Strength training is better for health span than hypertrophy. Unless talking about powerlifting competitors or Olympic lifters specifically, most lifters use a considerable variety of exercises. Things improving balance, endurance, and mobility are also helpful and compatible with lifting.
Studies show a link between grip strength and longevity, which is seen as a proxy for strength.
Big people tend to be strong, so these are two sides of a similar coin. However, overall size is inversely related to longevity. This may be thrown off by unhealthy methods used by some to get big. It may be related to similarities between growth and cancer. It might be because size may affect heart strain or blood pressure and involve higher caloric intake. (Lower but adequate calories often makes mice live longer).
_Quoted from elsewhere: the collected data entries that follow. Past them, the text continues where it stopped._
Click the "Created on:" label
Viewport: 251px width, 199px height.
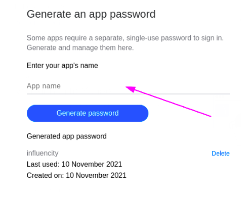pyautogui.click(x=45, y=175)
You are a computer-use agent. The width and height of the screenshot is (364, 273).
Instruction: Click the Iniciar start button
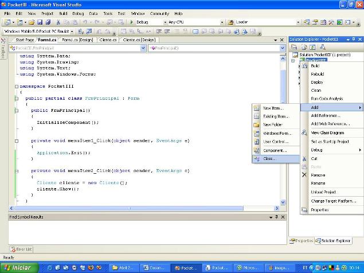19,268
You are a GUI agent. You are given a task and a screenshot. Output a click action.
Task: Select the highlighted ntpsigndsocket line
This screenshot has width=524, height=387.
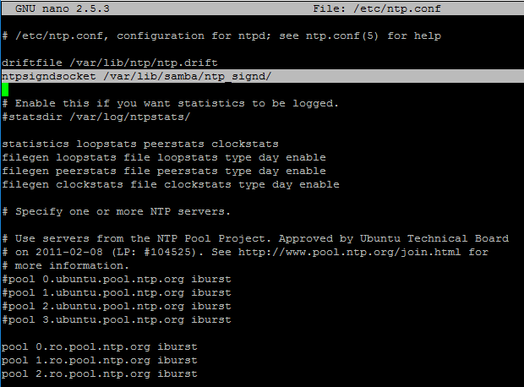tap(137, 77)
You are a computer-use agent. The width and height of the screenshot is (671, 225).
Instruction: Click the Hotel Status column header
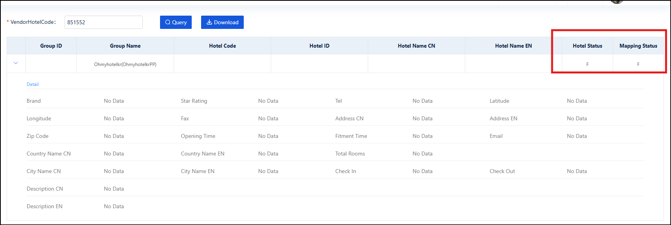(x=587, y=46)
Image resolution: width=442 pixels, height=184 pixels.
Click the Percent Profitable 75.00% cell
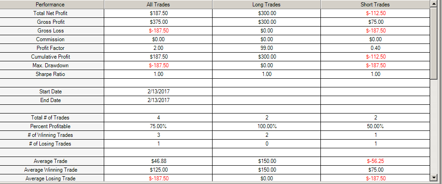pos(158,126)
But you can become very strong while staying the same weight (though as a non-endomorph initial lifter one will gain substantial weight before this occurs). From a longevity standpoint this is better - using the fat one has to build muscle, in a sense.
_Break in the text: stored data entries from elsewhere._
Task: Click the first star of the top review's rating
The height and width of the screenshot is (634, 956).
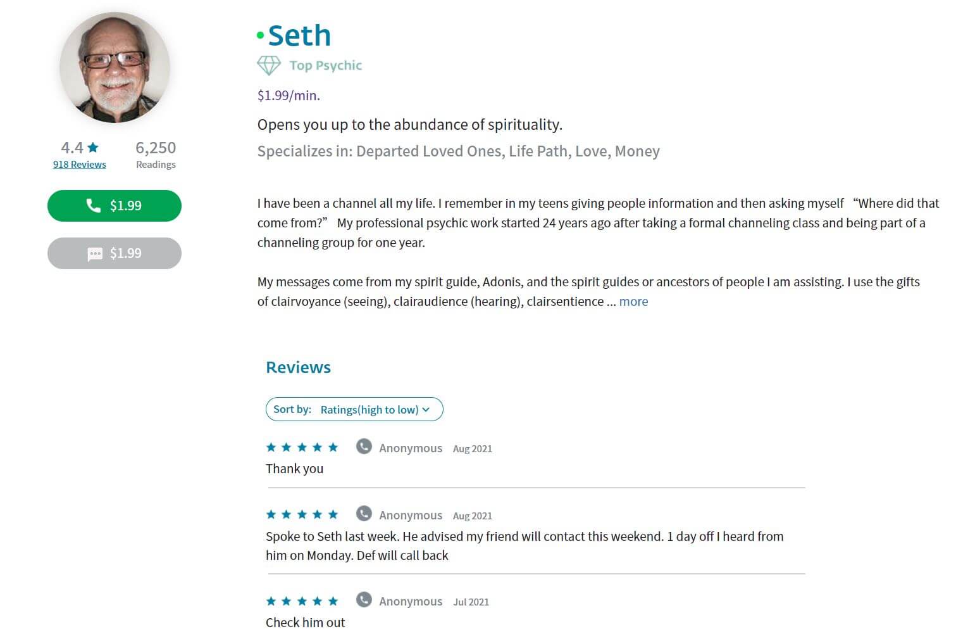Action: 271,447
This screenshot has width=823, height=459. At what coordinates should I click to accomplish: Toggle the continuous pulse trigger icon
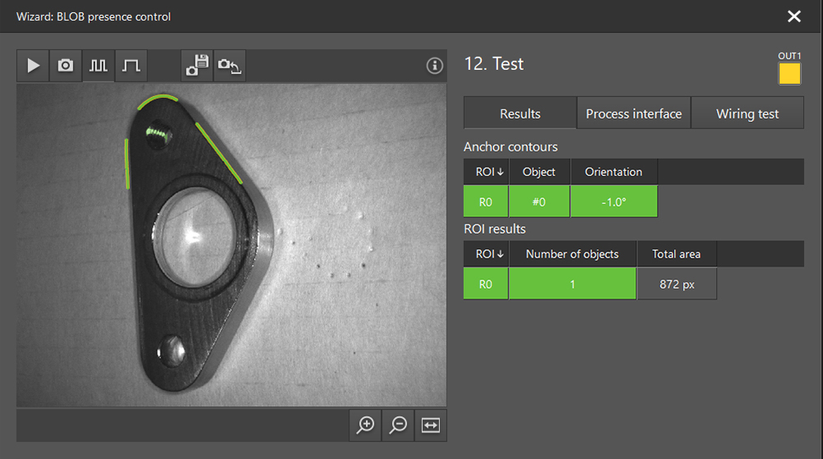pos(99,66)
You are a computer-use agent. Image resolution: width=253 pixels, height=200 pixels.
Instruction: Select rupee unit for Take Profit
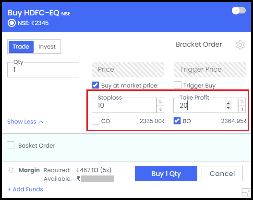click(x=241, y=109)
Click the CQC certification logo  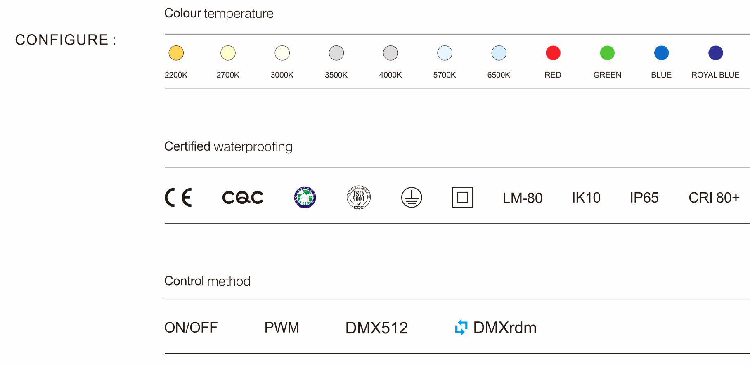tap(243, 198)
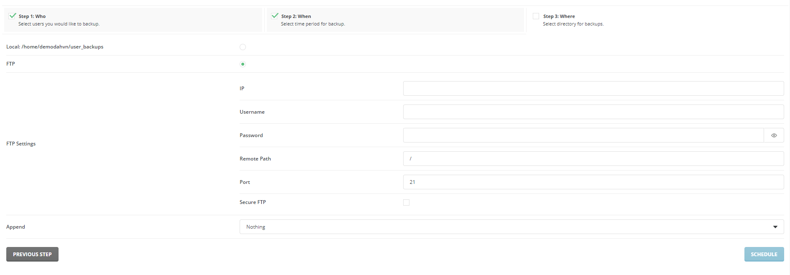Click the Schedule button
Image resolution: width=790 pixels, height=275 pixels.
[764, 254]
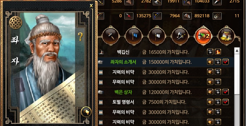Click the scroll-up arrow of item list
Screen dimensions: 247x126
pyautogui.click(x=237, y=51)
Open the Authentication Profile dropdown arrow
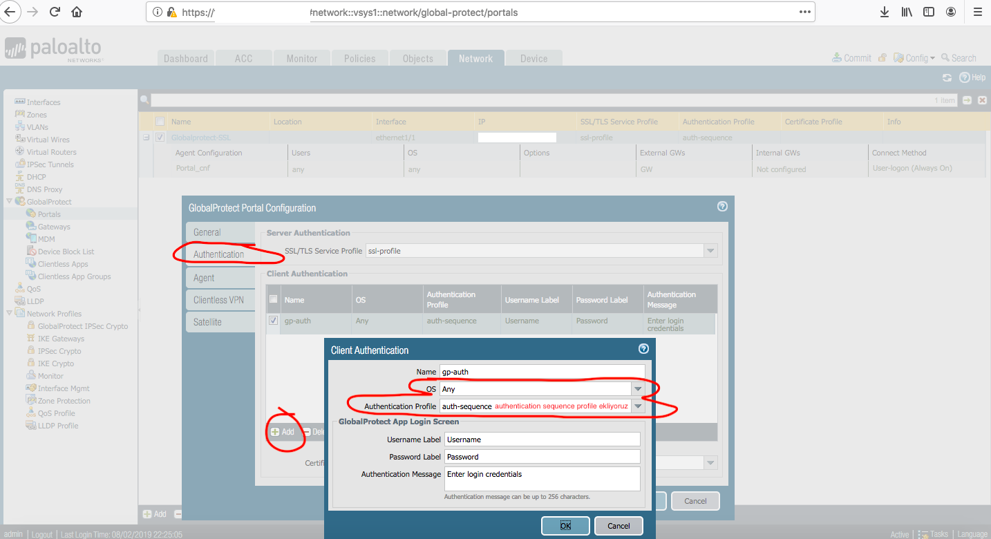 638,406
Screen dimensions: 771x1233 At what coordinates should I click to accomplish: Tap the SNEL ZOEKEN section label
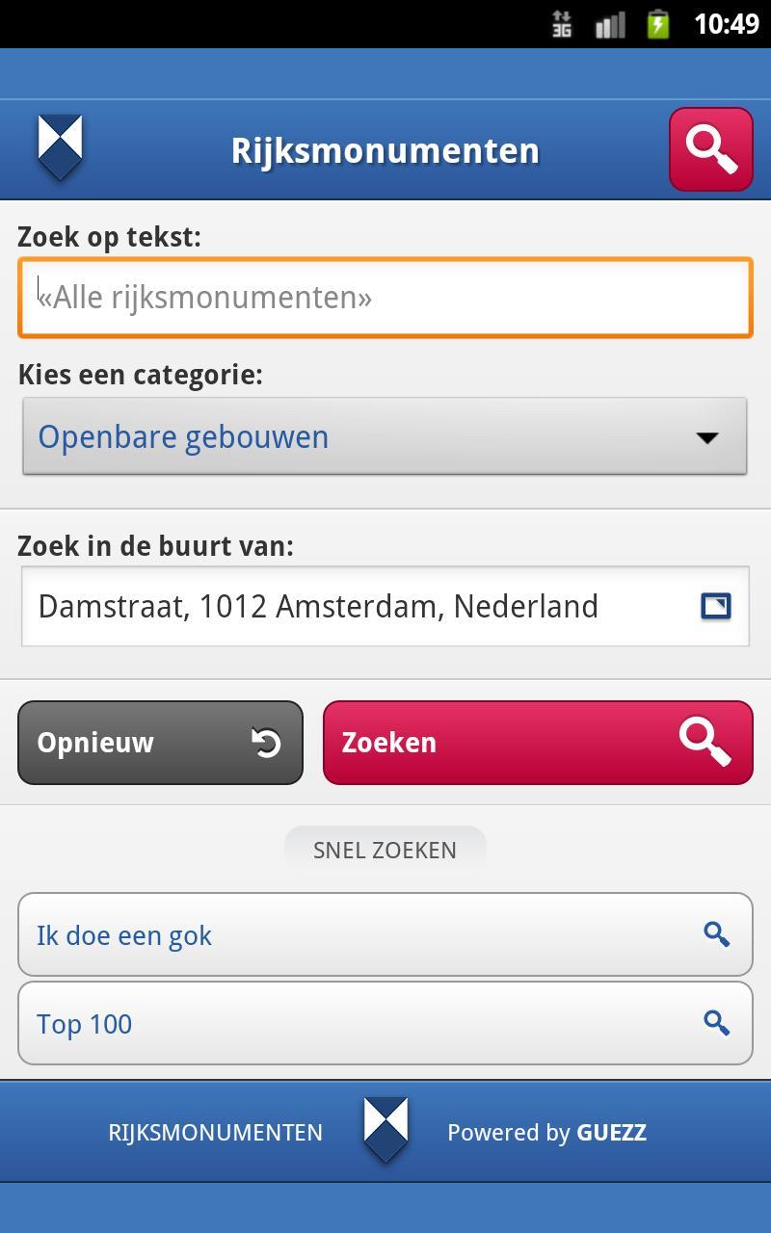click(x=385, y=850)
More complicated considerations invoke AMPK and mTOR systems (discussed reasonably clearly for layfolk in Fung’s Longevity Solution). Since many other factors affect this, such as fasting or phytonutrients or maybe things like metformin, one can probably compensate for some (hopefully all) of the negative aspects of hypertrophy. I do this with a shotgun approach, and wish the evidence was better for stuff I personally do but would not strongly advise to my patients. But when I was at my physical strongest, my weight had been the same for ten years. Good evidence for healthspan, in humans and not mice, means studies that take decades and are difficult and expensive to do even passably well.